With the launch of the General Data Protection Regulation (GDPR) only about a hundred days away, a key question is how many companies are ready to comply.

A recent report from Forrester Research, based on a survey of 3,195 security decision-makers in companies with more than 20 employees in the US and nine other countries, found that almost 30 percent of respondents think they’re GDPR-compliant.

But, Forrester analyst and report author Enza Iannopollo notes in “The State of GDPR Readiness: GDPR Readiness Progresses, But Strategies Depend Too Heavily on IT” [fee required], at least some of those firms have not actually done the work required, such as data discovery, data classification, data flow maps and gap analyses. Instead, she found, many companies appear to simply count on their IT departments to meet specific requirements, such as how to handle data breach notifications.

The big takeaway, she added, is “many companies are overstating their readiness” for GDPR. The report did not factor in the pending ePrivacy Regulation, since it has not yet been approved.

The Forrester survey found that only 26 percent of firms based in Europe said they were compliant. Another 22 percent of European companies expect to be compliant within eight months.

The report also notes that many companies don’t believe GDPR applies to them because they do not have offices in Europe. But, as Forrester notes, GDPR applies to them if they collect data on Europeans to build profiles or if they market to Europeans. “The percentage of companies not affected by GDPR is small,” the report says, without giving a number.

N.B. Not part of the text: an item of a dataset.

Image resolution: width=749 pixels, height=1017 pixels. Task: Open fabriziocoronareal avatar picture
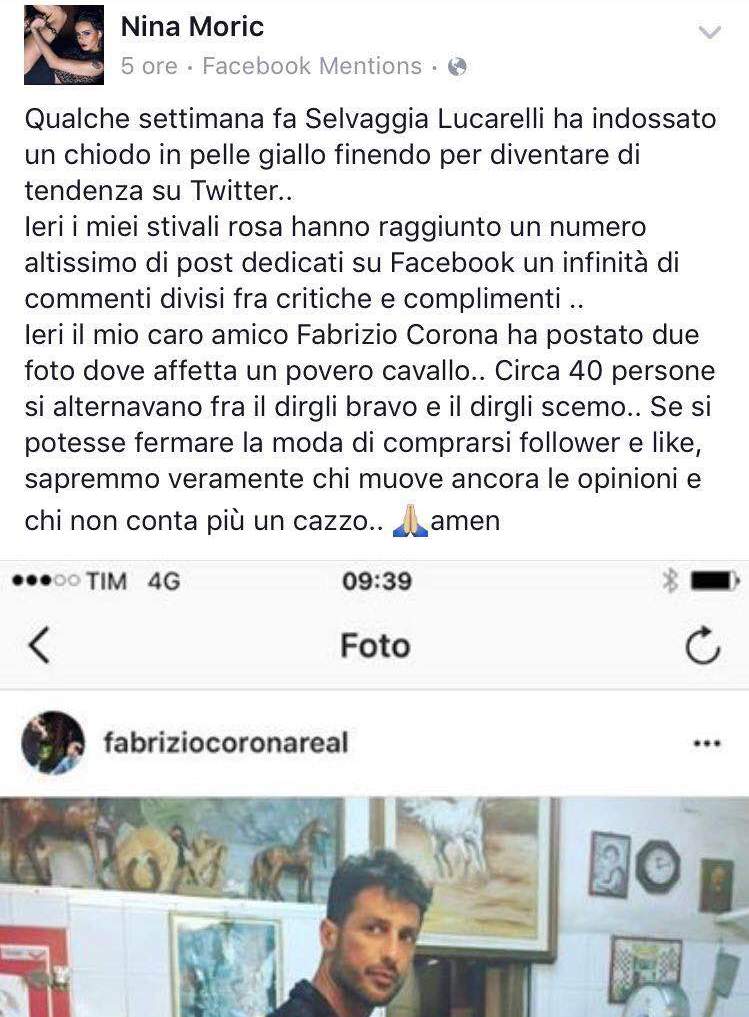click(x=53, y=743)
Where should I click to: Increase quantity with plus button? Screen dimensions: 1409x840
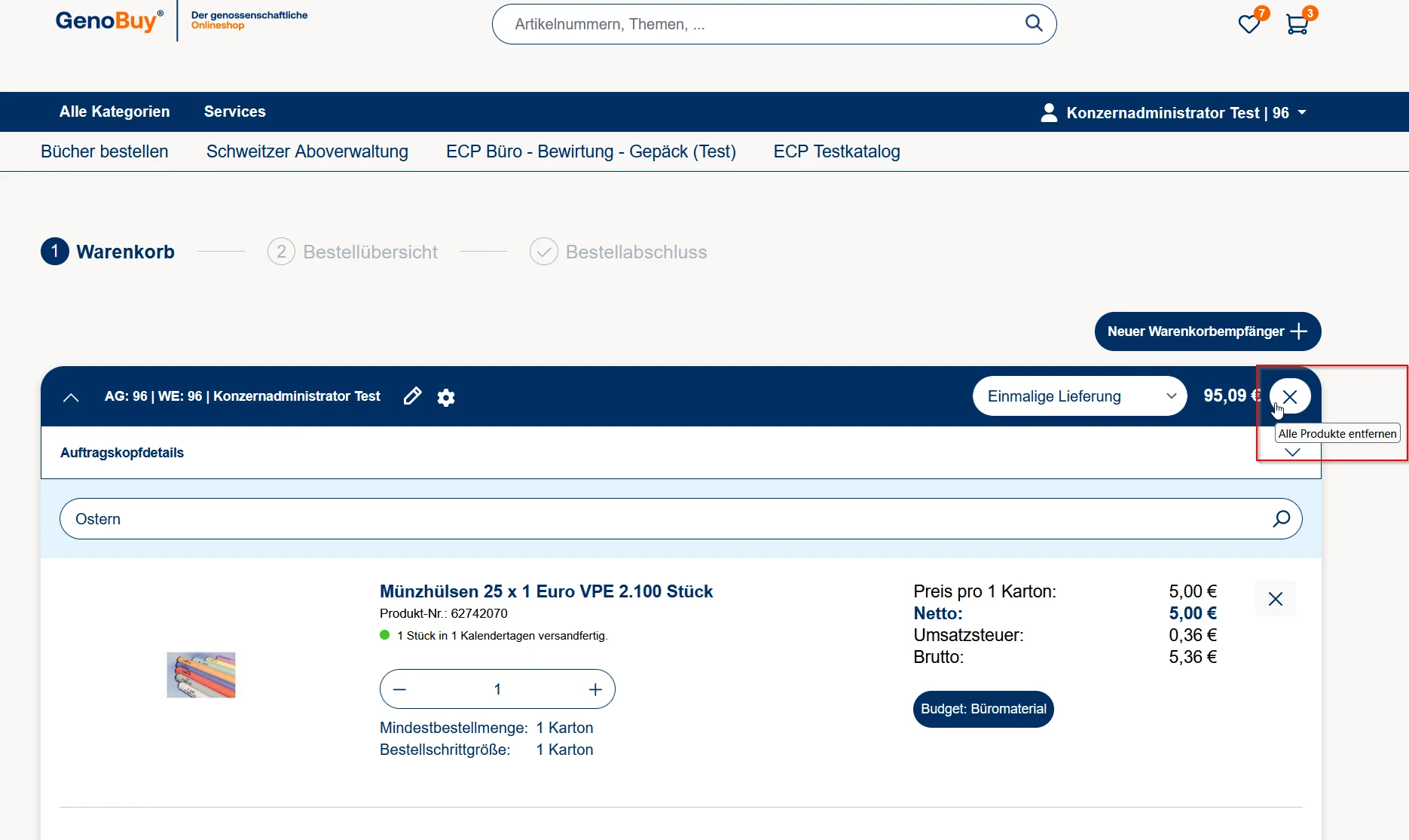click(595, 689)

There is some disagreement among observers as to whether GDPR means that European citizens have to be on European soil when the data is collected, accessing their sites or apps through European IP addresses. But the physical location of the European citizen may eventually not matter, since it’s difficult to envision that GDPR enforcers will believe a citizen’s personal data rights end when they step across a border, especially when they have emphasized the portability of personal data.

Unsurprisingly, Forrester finds that companies in regulated industries like financial services are farther along in their compliance efforts, since they have established compliance and data protection teams in place. Those companies are also aware that, if they do not comply, they could be subjected to even more strenuous regulations than they currently obey.

Also unsurprisingly, firms in the media and retail industries are the farthest behind. And many companies are looking to tech when they should start with processes:

Too many organizations today rely mainly on technology to tackle GDPR compliance. Our research shows that adopting security controls such as encryption and tokenization, as well as acquiring controls for network security, tops the list of GDPR-related priorities. As a result, firms are neglecting requirements that hinge more heavily on processes, such as managing data subject rights and consent management.

One counter-productive circumstance, the report found, is that data protection officers often don’t have the control of the budget needed to comply with GDPR. Forrester also found that few firms have embodied “privacy-by-design,” where data privacy is embedded from the ground up in companies’ culture, technology, processes and business model.

GDPR, Iannopollo said, “requires a profound cultural change.”